En 2007, un fait inattendu nous empêchait de travailler sur le dossier. En effet, la souveraineté des îles éparses passait sous la responsabilité de la préfecture des Terres Australes et Antarctiques Françaises et nous devions repartir de zéro. La prise en compte de cette zone par cette administration allait durer plus d’un an avant que nous n’ayons l’opportunité de présenter notre projet en passant par les autorités militaires de la Réunion. Finalement, c’est en mars 2009 que nous obtenions une entrevue avec monsieur MOUCHEL-BLAISOT, préfet des TAAF qui, avant de prendre sa décision, désirait nous rencontrer. Cette rencontre a eu lieu le 18 juin 2009 à Paris et ayant présenté notre projet, ce haut fonctionnaire nous donna son autorisation assortie des restrictions en vigueur sur les îles éparses.

 

L’opération était prévue au mois de juillet mais fut à nouveau repoussée suite au dramatique crash d’un avion au large de l’archipel des Comores. Enfin, après une coordination parfaite entre toutes les autorités et l’aide précieuse d’officiers des forces armées de la zone sud de l’océan indien, nous obtenions notre indicatif FT5GA et l’autorisation d’effectuer un passage pendant la relève du détachement militaire de la Légion. La durée était donc fixée à une vingtaine de jours d’opération.

 

L’indicatif donné par l’administration des TAAF surprit beaucoup de monde mais ce changement était logique en raison du transfert de souveraineté. Ainsi, non seulement FR/G devenait FTxG mais également FR/E devenait FTxE, FR/J devenait FTxJ et FR/T devenait FTxT.

 

Quelques jours avant le départ, F5PRU, F4EVR et F5OGL emmenaient 290 kg de matériel à Roissy pour y être pris en charge par la société LOGFRET et son représentant, m. Alain LE FELLIC qui apporta une aide extrêmement précieuse.

 

La quasi-totalité du matériel avait été prêté par nos amis de F6KOP qui ne s’étaient posés aucune question et avaient accepté spontanément de nous prêter leurs antennes et leur amplificateurs d’expédition dans le plus pur esprit OM. Cela changeait radicalement des critiques qui fusaient déjà en faisant un procès alors que l’expédition n’était même pas commencée.

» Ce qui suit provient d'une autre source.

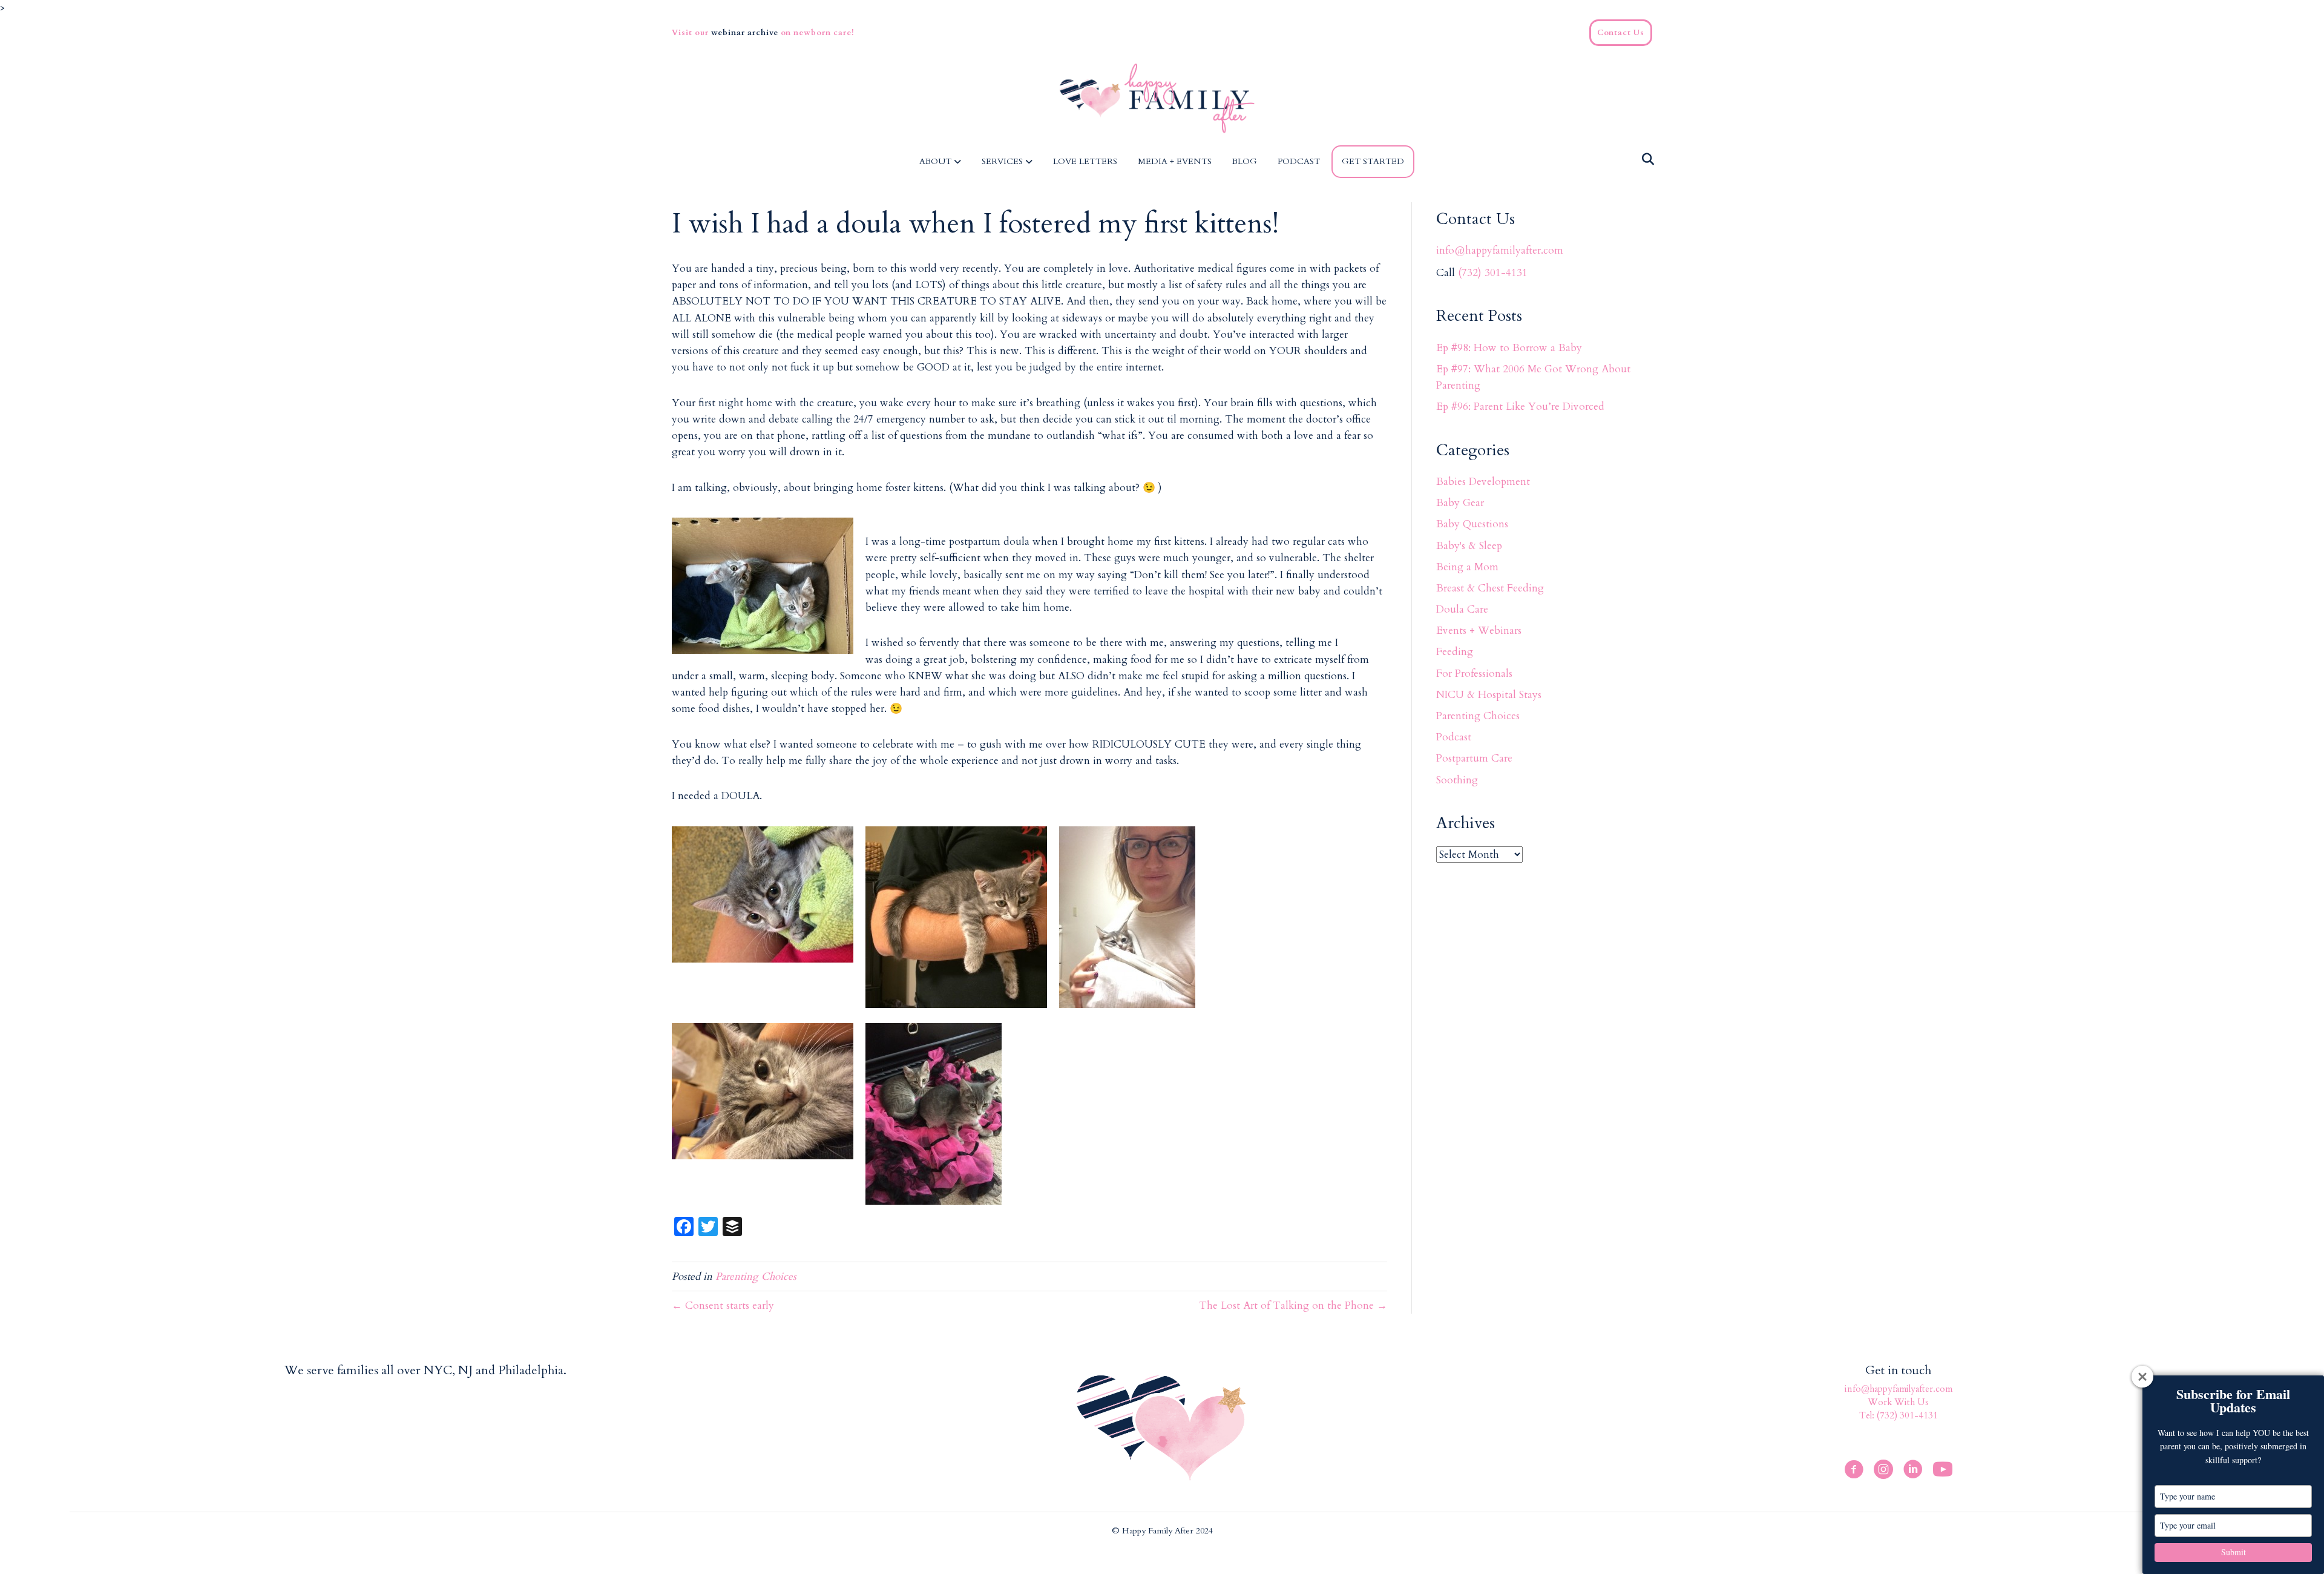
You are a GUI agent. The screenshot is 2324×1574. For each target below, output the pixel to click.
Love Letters (1085, 161)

Tous les transceivers de l’expédition étaient des appareils personnels, aucune grande entreprise commerciale n’ayant répondu, même par la négative, à nos demandes d’aides. Seul, le magasin BATIMA de Strasbourg avait répondu présent. Merci à eux…

A ce sujet, beaucoup d’OM nous ont questionné sur le fait que les opérateurs ont emmené leur matériel personnel alors que d’autres expéditions se voient prêter voire même donner du matériel. Nous n’avons pas d’explications sur ce sujet même si nous avons été frustrés du manque d’intérêt de la part des distributeurs ou constructeurs de matériel pour cette expédition française sur le « most wanted n°4 »….

 

Le 11 septembre, l’équipe au complet composée de F5PRU, Yves-Michel ; F5LPY, Bernard ; F4EGS, Philippe ; F8CRS, David et F5IRO, Freddy, se retrouvait à Roissy en compagnie de Florence, notre journaliste pour y prendre un avion en direction de la Réunion.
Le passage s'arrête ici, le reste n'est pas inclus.